Mr. Cox admitted, after he was arrested, that he had been operating his vehicle. He also admitted to Officer Upton that he started drinking whiskey and iced tea at 6:00 P.M., while in his vehicle on Lake Y10. He claimed to have had three drinks. Mr. Cox responded, "No," when asked the time he stopped drinking. Mr. Cox told Officer Upton that in the three hours prior to his arrest at 10:49 P.M., he had been boat riding and sleeping. Mr. Cox said that he "pulled off the road" at 9:00 P.M., and had been sleeping since that time. Mr. Cox was charged with driving while intoxicated and ticketed for transporting an open container of an alcoholic beverage.

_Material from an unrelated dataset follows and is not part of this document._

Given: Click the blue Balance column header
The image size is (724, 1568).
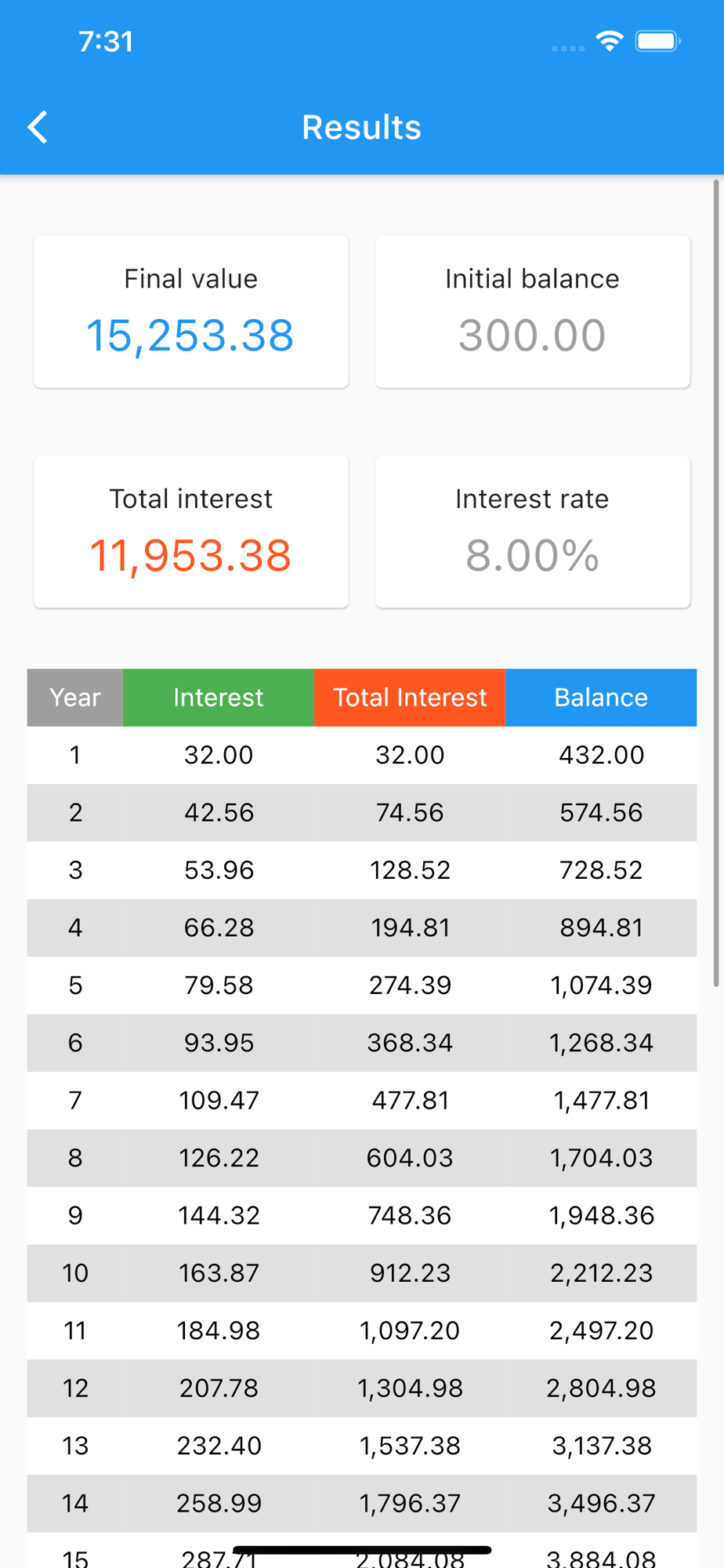Looking at the screenshot, I should click(x=601, y=698).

Also at that time, pursuant to section 302.520, RSMo 2000,3 Officer Upton served Mr. Cox with a notice that his driving privilege was suspended. Section 302.520 provides that if a law enforcement officer obtains chemical test results while the arrested person is still in custody, and the results show a blood alcohol content of "ten-hundredths of one percent or more by weight," the officer, acting on behalf of the Department of Revenue, "shall serve the notice of suspension or revocation personally on the arrested person." Section 302.505.1 sets forth when the Department can suspend or revoke a driver's license for alcohol-related driving offenses:

The department shall suspend or revoke the license of any person upon its determination that the person was arrested upon probable cause to believe such person was driving a motor vehicle while the alcohol concentration in the person's blood, breath, or urine was ten-hundredths of one percent or more by weight, based on the definition of alcohol concentration in section 302.500, or where such person was less than twenty-one years of age when stopped and was stopped upon probable cause to believe such person was "driving while intoxicated" in violation of section 577.010, RSMo, or "driving with excessive blood alcohol content" in violation of section 577.012, RSMo, or upon probable cause to believe such person violated a state, county or municipal traffic offense and such person was driving with a blood alcohol content of two-hundredths of one percent or more by weight. 4

After receiving notice of the suspension of his driving privilege, Mr. Cox requested an administrative hearing. Following the administrative hearing, the Department of Revenue issued findings of...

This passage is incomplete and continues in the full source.